The Boundaries of Privilege in Internal InvestigationsPDF
A recent ruling by North Carolina Business Court Chief Judge Bledsoe addressed the boundaries of the attorney-client privilege and work product doctrine under North Carolina law in the context of an internal investigation performed by outside counsel. In Buckley LLP v. Series 1 of Oxford Insurance Company NC LLC, 2020 NCBC 81 (N.C. Super. Ct. Nov. 9, 2020), the Court resolved two cross-motions to compel discovery.
We focus here on the motion that addresses communications between the entity investigating its internal conduct, law firm Buckley LLP, and its outside counsel, Latham and Watkins LLP. The subject of the communications for which Buckley asserted privilege protections was communications in an internal investigation into allegations of wrongdoing by Buckley’s former partner. The Court addressed whether those communications were protected from disclosure by the attorney-client privilege or work product doctrine.

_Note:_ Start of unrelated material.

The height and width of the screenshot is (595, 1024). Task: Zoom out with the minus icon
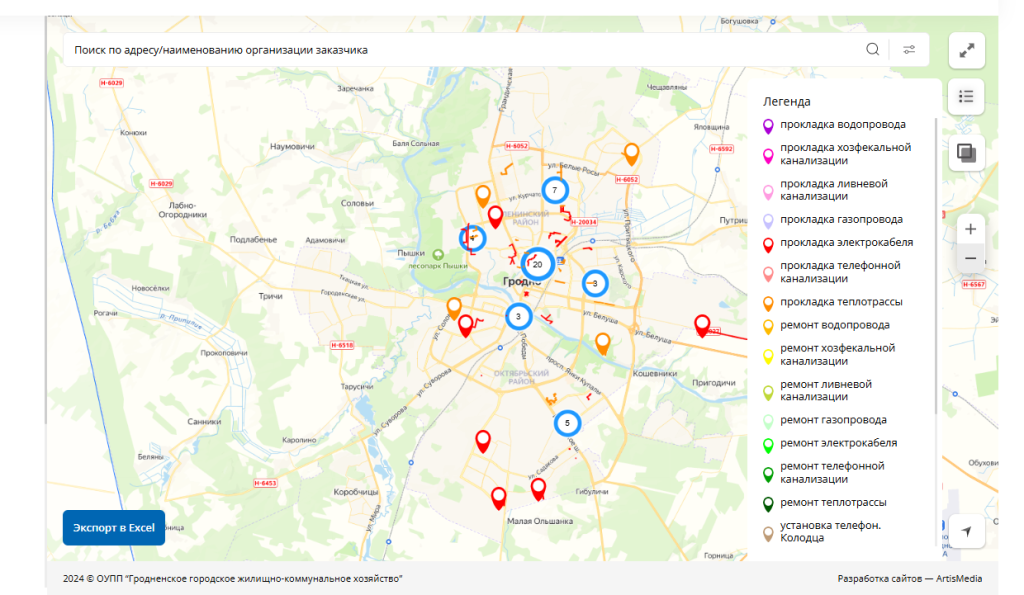pyautogui.click(x=969, y=258)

The Washington, D.C.-based Buckley law firm sued its insurance company (Defendant Oxford) after Oxford’s denial of coverage for certain losses associated with the departure of one of Buckley’s key revenue-generating partners. The documents at issue arose when Buckley’s Executive Committee engaged Latham to investigate allegations of potential misconduct leveled at the departing Buckley partner. Notably, investigation into the alleged misconduct was required under Buckley’s firm policies which promise to “investigate all allegations of harassment or other misconduct,” and the Buckley partner departed the firm rather than participate in the investigation.

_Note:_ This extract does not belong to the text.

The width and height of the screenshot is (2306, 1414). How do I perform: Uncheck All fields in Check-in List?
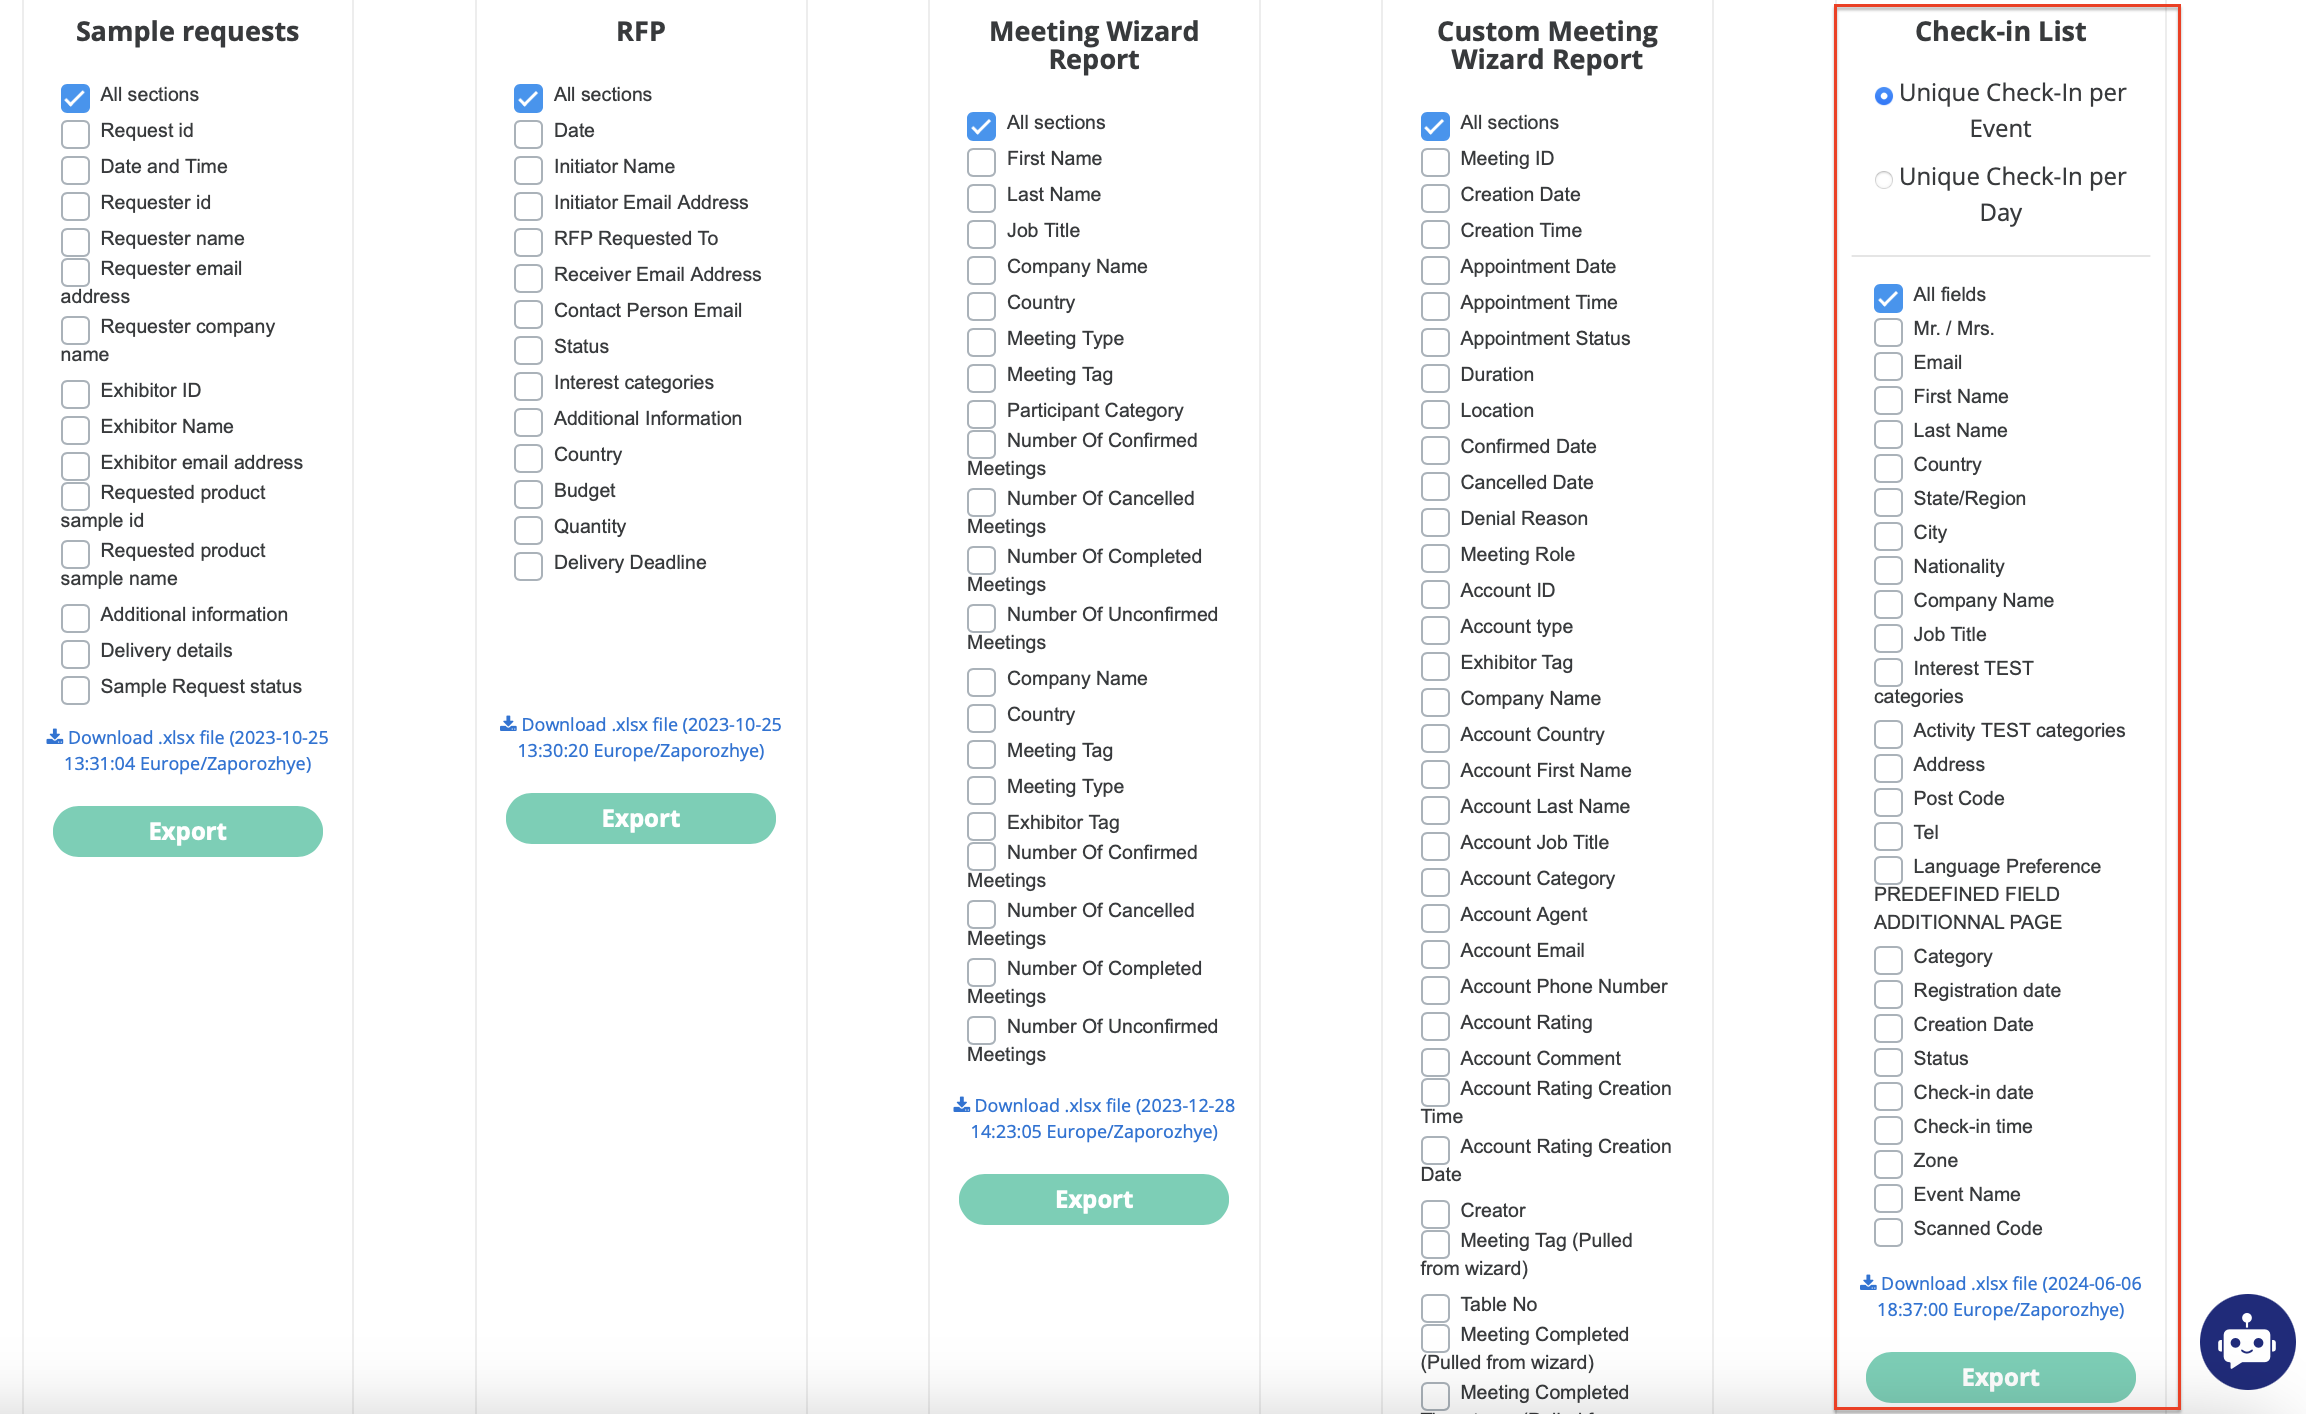1888,297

After reviewing the circumstances of Latham’s engagement and the investigation, the Court held that numerous communications Buckley sought to protect were not privileged. The Court put particular emphasis on the fact that an investigation was required by Buckley’s internal compliance policies and therefore concluded that the investigation was initiated and pursued “in the ordinary course” of Buckley’s business. That the Buckley firm hired outside counsel to perform the investigation did not alter the Court’s analysis, and the fact that the engagement letter specifically indicated Latham was to provide legal advice to the Buckley firm during its investigation was insufficient to “cloak” the investigation in privilege. The Court stressed that the inquiry was not whether an attorney was engaged, but rather, whether the investigation was “related to the rendition of legal service.” After an in-camera review, the Court concluded that although the investigation was an “unprecedented event in the life of the Buckley firm,” most of the communications were made to further the investigation “in accordance with Buckley’s firm policies and were unrelated to the rendition of legal services.”
The Court also held that work-product protection was inapplicable because the evidence before the Court did not show that either the Buckley firm or its outside counsel anticipated litigation at the time of the investigation. The Court also noted that even if litigation had been anticipated, nothing in the record suggested “that the investigation would have proceeded, or the Buckley Communications would have been made, differently in any respect ….”
The case is currently on appeal to the North Carolina Supreme Court, but in the interim it provides several cautionary lessons and reminders for the retention of counsel for investigations and the conduct of those investigations:
- Lesson #1 – Engaging outside counsel to conduct an investigation does not guarantee the investigation will be protected by privilege. We knew this, but this case provides an important review that the privilege only applies to the seeking and rendering of legal advice, not all communications and activities of counsel.
- Lesson #2 – Draft engagement letters carefully and authentically. The scope of the work should be clear, and if counsel performs more than one role for the company, consider two engagement letters describing the scope and purpose of services. If you anticipate litigation, describe the potential litigation clearly in an engagement letter to increase your ability to demonstrate to a court that the work-product immunity should apply.
- Lesson #3 – Revisit the engagement letter if the nature or objective of an investigation changes. If the investigation expands into legal advising and/or litigation preparation, enter into a revised or new engagement letter setting forth the changed scope and purpose.
- Lesson #4 – Review internal policies and procedures. The decision in Buckley shows that internal policies can be determinative of privilege issues. If the company desires policies that require investigations, identify in those policies that investigations may be for purposes of legal compliance and for the company to seek legal advice about potential legal exposure.
- Lesson #5 – Consider bifurcating the investigation into two segregated processes and potentially with two separate sets of counsel; a factual investigation and then obtaining legal advice in response to those facts. Although you may assert privilege for both processes, by clear boundaries between the two, you may be able to better protect the entity’s interest.